• **To do**:
Could you copy all of the data below verbatim, line by line, with no changes?

::: Dataset excerpts :::

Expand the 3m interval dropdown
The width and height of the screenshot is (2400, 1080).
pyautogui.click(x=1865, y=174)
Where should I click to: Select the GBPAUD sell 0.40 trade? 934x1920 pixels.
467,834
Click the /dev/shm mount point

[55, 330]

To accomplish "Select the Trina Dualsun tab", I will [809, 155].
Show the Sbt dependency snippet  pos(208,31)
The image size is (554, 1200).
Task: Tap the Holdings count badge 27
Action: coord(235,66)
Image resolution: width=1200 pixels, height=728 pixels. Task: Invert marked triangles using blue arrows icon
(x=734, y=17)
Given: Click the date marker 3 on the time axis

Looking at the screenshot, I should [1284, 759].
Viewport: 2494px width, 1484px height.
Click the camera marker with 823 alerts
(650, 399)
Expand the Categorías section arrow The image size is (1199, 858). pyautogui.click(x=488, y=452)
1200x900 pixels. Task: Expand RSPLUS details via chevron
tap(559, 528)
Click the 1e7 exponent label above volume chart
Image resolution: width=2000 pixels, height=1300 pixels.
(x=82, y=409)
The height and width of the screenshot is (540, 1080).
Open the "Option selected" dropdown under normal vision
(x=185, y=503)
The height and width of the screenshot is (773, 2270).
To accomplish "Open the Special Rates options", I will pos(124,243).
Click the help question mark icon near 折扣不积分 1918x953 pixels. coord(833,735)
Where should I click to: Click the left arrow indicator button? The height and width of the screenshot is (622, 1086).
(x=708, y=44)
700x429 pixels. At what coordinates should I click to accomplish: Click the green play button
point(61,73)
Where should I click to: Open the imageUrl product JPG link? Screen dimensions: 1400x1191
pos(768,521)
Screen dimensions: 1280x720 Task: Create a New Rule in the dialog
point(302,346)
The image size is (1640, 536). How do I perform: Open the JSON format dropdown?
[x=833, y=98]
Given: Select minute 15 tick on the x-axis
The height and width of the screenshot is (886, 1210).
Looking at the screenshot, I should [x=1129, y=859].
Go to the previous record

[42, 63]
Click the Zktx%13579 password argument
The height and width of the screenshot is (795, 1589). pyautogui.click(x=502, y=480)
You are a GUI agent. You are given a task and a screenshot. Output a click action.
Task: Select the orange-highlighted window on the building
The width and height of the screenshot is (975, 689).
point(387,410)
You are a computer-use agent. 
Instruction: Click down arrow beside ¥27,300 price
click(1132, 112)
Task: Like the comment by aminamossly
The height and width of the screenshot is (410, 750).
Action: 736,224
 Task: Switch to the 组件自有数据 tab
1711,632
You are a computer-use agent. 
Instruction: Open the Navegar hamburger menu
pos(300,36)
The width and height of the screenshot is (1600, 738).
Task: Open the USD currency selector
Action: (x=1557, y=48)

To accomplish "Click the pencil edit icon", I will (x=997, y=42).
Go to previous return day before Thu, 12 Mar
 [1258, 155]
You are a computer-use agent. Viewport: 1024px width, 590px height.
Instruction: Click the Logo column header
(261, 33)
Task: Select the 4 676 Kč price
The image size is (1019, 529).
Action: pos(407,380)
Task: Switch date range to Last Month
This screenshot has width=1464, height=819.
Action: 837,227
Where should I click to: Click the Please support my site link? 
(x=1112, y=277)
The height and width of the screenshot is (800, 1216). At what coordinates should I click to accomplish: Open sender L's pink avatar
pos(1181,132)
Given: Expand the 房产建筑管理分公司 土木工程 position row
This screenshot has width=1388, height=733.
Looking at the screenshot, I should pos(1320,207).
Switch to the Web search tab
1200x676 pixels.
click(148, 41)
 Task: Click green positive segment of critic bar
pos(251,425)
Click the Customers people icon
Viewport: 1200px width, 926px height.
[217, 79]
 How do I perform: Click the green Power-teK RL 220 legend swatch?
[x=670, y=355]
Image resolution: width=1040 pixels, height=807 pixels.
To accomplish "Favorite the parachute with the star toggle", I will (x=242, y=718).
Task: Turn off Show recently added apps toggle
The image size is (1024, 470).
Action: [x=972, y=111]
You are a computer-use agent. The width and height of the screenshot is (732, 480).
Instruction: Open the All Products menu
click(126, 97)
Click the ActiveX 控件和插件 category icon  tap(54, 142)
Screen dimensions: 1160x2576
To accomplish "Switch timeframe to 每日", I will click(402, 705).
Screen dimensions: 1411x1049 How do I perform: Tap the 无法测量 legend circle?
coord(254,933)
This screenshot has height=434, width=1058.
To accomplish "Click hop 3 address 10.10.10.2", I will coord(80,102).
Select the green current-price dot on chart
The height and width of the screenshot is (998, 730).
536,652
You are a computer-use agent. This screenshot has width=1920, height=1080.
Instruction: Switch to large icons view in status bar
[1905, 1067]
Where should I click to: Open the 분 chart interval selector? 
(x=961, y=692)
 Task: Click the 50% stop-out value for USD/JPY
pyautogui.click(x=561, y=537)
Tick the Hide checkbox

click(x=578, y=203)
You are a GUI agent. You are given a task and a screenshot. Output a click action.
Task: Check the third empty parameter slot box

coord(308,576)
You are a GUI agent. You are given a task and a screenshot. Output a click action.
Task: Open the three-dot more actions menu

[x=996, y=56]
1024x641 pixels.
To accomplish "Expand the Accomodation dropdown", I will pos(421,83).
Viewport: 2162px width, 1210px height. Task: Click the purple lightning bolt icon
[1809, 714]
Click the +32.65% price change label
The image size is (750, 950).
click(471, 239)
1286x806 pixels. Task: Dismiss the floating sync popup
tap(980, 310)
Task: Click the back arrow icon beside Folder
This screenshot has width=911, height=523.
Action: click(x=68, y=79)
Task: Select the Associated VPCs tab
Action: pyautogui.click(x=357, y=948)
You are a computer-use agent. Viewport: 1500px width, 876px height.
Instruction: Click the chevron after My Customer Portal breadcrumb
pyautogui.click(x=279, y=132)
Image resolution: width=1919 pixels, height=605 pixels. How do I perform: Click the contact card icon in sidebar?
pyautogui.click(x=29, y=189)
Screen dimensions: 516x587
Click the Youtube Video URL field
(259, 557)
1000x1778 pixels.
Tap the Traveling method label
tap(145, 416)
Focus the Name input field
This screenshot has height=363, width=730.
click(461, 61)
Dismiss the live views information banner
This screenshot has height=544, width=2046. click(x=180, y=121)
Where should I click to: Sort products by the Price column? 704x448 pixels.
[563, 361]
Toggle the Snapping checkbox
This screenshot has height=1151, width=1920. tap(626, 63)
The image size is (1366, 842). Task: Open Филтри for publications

:::

• **Expected answer**:
Expand the 3m interval dropdown
The width and height of the screenshot is (2400, 1080).
pyautogui.click(x=1865, y=174)
Where should I click to: Select the GBPAUD sell 0.40 trade? 934x1920 pixels.
467,834
Click the /dev/shm mount point

[55, 330]

To accomplish "Select the Trina Dualsun tab", I will [809, 155].
Show the Sbt dependency snippet  pos(208,31)
The image size is (554, 1200).
Task: Tap the Holdings count badge 27
Action: coord(235,66)
Image resolution: width=1200 pixels, height=728 pixels. Task: Invert marked triangles using blue arrows icon
(x=734, y=17)
Given: Click the date marker 3 on the time axis

Looking at the screenshot, I should [1284, 759].
Viewport: 2494px width, 1484px height.
Click the camera marker with 823 alerts
(650, 399)
Expand the Categorías section arrow The image size is (1199, 858). pyautogui.click(x=488, y=452)
1200x900 pixels. Task: Expand RSPLUS details via chevron
tap(559, 528)
Click the 1e7 exponent label above volume chart
Image resolution: width=2000 pixels, height=1300 pixels.
(x=82, y=409)
The height and width of the screenshot is (540, 1080).
Open the "Option selected" dropdown under normal vision
(x=185, y=503)
The height and width of the screenshot is (773, 2270).
To accomplish "Open the Special Rates options", I will pos(124,243).
Click the help question mark icon near 折扣不积分 1918x953 pixels. coord(833,735)
Where should I click to: Click the left arrow indicator button? The height and width of the screenshot is (622, 1086).
(x=708, y=44)
700x429 pixels. At what coordinates should I click to accomplish: Click the green play button
point(61,73)
Where should I click to: Open the imageUrl product JPG link? Screen dimensions: 1400x1191
pos(768,521)
Screen dimensions: 1280x720 Task: Create a New Rule in the dialog
point(302,346)
The image size is (1640, 536). How do I perform: Open the JSON format dropdown?
[x=833, y=98]
Given: Select minute 15 tick on the x-axis
The height and width of the screenshot is (886, 1210).
Looking at the screenshot, I should [x=1129, y=859].
Go to the previous record

[42, 63]
Click the Zktx%13579 password argument
The height and width of the screenshot is (795, 1589). pyautogui.click(x=502, y=480)
You are a GUI agent. You are given a task and a screenshot. Output a click action.
Task: Select the orange-highlighted window on the building
The width and height of the screenshot is (975, 689).
point(387,410)
You are a computer-use agent. 
Instruction: Click down arrow beside ¥27,300 price
click(1132, 112)
Task: Like the comment by aminamossly
The height and width of the screenshot is (410, 750).
Action: 736,224
 Task: Switch to the 组件自有数据 tab
1711,632
You are a computer-use agent. 
Instruction: Open the Navegar hamburger menu
pos(300,36)
The width and height of the screenshot is (1600, 738).
Task: Open the USD currency selector
Action: (x=1557, y=48)

To accomplish "Click the pencil edit icon", I will (x=997, y=42).
Go to previous return day before Thu, 12 Mar
 [1258, 155]
You are a computer-use agent. Viewport: 1024px width, 590px height.
Instruction: Click the Logo column header
(261, 33)
Task: Select the 4 676 Kč price
The image size is (1019, 529).
Action: pos(407,380)
Task: Switch date range to Last Month
This screenshot has width=1464, height=819.
Action: 837,227
Where should I click to: Click the Please support my site link? 
(x=1112, y=277)
The height and width of the screenshot is (800, 1216). At what coordinates should I click to accomplish: Open sender L's pink avatar
pos(1181,132)
Given: Expand the 房产建筑管理分公司 土木工程 position row
This screenshot has width=1388, height=733.
Looking at the screenshot, I should pos(1320,207).
Switch to the Web search tab
1200x676 pixels.
click(148, 41)
 Task: Click green positive segment of critic bar
pos(251,425)
Click the Customers people icon
Viewport: 1200px width, 926px height.
[217, 79]
 How do I perform: Click the green Power-teK RL 220 legend swatch?
[x=670, y=355]
Image resolution: width=1040 pixels, height=807 pixels.
To accomplish "Favorite the parachute with the star toggle", I will (x=242, y=718).
Task: Turn off Show recently added apps toggle
The image size is (1024, 470).
Action: [x=972, y=111]
You are a computer-use agent. The width and height of the screenshot is (732, 480).
Instruction: Open the All Products menu
click(126, 97)
Click the ActiveX 控件和插件 category icon  tap(54, 142)
Screen dimensions: 1160x2576
To accomplish "Switch timeframe to 每日", I will click(402, 705).
Screen dimensions: 1411x1049 How do I perform: Tap the 无法测量 legend circle?
coord(254,933)
This screenshot has height=434, width=1058.
To accomplish "Click hop 3 address 10.10.10.2", I will coord(80,102).
Select the green current-price dot on chart
The height and width of the screenshot is (998, 730).
536,652
You are a computer-use agent. This screenshot has width=1920, height=1080.
Instruction: Switch to large icons view in status bar
[1905, 1067]
Where should I click to: Open the 분 chart interval selector? 
(x=961, y=692)
 Task: Click the 50% stop-out value for USD/JPY
pyautogui.click(x=561, y=537)
Tick the Hide checkbox

click(x=578, y=203)
You are a GUI agent. You are given a task and a screenshot. Output a click action.
Task: Check the third empty parameter slot box

coord(308,576)
You are a GUI agent. You are given a task and a screenshot. Output a click action.
Task: Open the three-dot more actions menu

[x=996, y=56]
1024x641 pixels.
To accomplish "Expand the Accomodation dropdown", I will pos(421,83).
Viewport: 2162px width, 1210px height. Task: Click the purple lightning bolt icon
[1809, 714]
Click the +32.65% price change label
The image size is (750, 950).
click(471, 239)
1286x806 pixels. Task: Dismiss the floating sync popup
tap(980, 310)
Task: Click the back arrow icon beside Folder
This screenshot has width=911, height=523.
Action: click(x=68, y=79)
Task: Select the Associated VPCs tab
Action: pyautogui.click(x=357, y=948)
You are a computer-use agent. Viewport: 1500px width, 876px height.
Instruction: Click the chevron after My Customer Portal breadcrumb
pyautogui.click(x=279, y=132)
Image resolution: width=1919 pixels, height=605 pixels. How do I perform: Click the contact card icon in sidebar?
pyautogui.click(x=29, y=189)
Screen dimensions: 516x587
Click the Youtube Video URL field
(259, 557)
1000x1778 pixels.
Tap the Traveling method label
tap(145, 416)
Focus the Name input field
This screenshot has height=363, width=730.
click(461, 61)
Dismiss the live views information banner
This screenshot has height=544, width=2046. click(x=180, y=121)
Where should I click to: Sort products by the Price column? 704x448 pixels.
[563, 361]
Toggle the Snapping checkbox
This screenshot has height=1151, width=1920. tap(626, 63)
The image size is (1366, 842). Task: Open Филтри for publications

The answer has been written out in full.